* What you will do
What do the lines from the one containing "Task: Tap the 74% red possession bar" through the end of the entries say? Quote them exactly, and only them.
START Information shown
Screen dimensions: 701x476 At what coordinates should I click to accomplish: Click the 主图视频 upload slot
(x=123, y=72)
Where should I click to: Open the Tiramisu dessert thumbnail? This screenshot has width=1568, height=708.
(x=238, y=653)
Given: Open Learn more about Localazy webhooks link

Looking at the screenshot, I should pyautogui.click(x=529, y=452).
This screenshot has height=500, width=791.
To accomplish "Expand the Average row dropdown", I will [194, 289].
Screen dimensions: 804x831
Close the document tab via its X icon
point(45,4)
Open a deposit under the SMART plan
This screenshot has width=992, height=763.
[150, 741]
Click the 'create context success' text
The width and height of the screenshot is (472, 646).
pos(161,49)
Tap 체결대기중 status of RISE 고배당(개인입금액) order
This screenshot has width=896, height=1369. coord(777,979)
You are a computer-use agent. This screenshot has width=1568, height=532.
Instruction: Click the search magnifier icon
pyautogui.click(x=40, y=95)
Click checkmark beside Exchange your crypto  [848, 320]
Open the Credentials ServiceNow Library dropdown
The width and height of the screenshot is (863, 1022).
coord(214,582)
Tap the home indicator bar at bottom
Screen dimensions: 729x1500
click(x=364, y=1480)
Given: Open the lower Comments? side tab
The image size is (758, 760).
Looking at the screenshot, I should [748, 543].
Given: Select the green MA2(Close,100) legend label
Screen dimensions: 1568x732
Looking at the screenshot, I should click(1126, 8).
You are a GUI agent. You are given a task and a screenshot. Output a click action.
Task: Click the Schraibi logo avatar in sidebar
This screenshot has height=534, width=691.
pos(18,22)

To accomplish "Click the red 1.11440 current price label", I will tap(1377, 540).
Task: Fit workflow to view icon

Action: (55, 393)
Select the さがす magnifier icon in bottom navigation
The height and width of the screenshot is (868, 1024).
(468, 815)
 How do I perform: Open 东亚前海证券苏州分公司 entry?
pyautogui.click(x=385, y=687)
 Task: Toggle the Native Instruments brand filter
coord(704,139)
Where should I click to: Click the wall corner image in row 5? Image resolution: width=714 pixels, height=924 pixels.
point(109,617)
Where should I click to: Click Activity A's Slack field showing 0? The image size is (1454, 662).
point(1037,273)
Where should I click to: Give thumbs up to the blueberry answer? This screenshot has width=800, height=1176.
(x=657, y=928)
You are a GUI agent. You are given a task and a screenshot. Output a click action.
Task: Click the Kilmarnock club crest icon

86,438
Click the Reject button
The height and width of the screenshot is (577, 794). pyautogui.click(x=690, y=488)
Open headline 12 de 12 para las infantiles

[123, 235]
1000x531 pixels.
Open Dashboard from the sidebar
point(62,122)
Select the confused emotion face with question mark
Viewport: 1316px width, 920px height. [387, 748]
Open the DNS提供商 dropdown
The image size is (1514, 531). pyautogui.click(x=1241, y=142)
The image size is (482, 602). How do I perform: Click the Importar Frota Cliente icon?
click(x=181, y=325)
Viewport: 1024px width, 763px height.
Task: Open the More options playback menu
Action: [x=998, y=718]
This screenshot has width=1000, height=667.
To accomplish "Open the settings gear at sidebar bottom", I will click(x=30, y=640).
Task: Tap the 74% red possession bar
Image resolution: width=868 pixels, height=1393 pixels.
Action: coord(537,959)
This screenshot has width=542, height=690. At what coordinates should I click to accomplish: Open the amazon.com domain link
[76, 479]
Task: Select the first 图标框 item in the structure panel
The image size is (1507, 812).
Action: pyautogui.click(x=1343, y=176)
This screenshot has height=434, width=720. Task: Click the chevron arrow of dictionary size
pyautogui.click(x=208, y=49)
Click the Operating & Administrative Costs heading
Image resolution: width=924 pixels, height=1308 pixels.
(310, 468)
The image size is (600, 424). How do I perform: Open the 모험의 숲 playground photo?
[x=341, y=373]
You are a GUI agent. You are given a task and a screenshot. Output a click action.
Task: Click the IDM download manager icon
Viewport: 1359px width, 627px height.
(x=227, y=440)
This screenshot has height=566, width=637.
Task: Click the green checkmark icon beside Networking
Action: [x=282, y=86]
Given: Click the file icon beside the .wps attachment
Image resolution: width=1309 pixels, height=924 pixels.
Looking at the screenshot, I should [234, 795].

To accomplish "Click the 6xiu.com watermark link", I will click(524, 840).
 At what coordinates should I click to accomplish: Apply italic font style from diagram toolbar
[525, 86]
END Information shown
* Your response
Task: Tap the 74% red possession bar
Image resolution: width=868 pixels, height=1393 pixels.
Action: coord(537,959)
This screenshot has width=542, height=690. At what coordinates should I click to accomplish: Open the amazon.com domain link
[76, 479]
Task: Select the first 图标框 item in the structure panel
The image size is (1507, 812).
Action: pyautogui.click(x=1343, y=176)
This screenshot has height=434, width=720. Task: Click the chevron arrow of dictionary size
pyautogui.click(x=208, y=49)
Click the Operating & Administrative Costs heading
Image resolution: width=924 pixels, height=1308 pixels.
(310, 468)
The image size is (600, 424). How do I perform: Open the 모험의 숲 playground photo?
[x=341, y=373]
You are a GUI agent. You are given a task and a screenshot. Output a click action.
Task: Click the IDM download manager icon
Viewport: 1359px width, 627px height.
(x=227, y=440)
This screenshot has height=566, width=637.
Task: Click the green checkmark icon beside Networking
Action: [x=282, y=86]
Given: Click the file icon beside the .wps attachment
Image resolution: width=1309 pixels, height=924 pixels.
Looking at the screenshot, I should [234, 795].

To accomplish "Click the 6xiu.com watermark link", I will click(524, 840).
 At what coordinates should I click to accomplish: Apply italic font style from diagram toolbar
[525, 86]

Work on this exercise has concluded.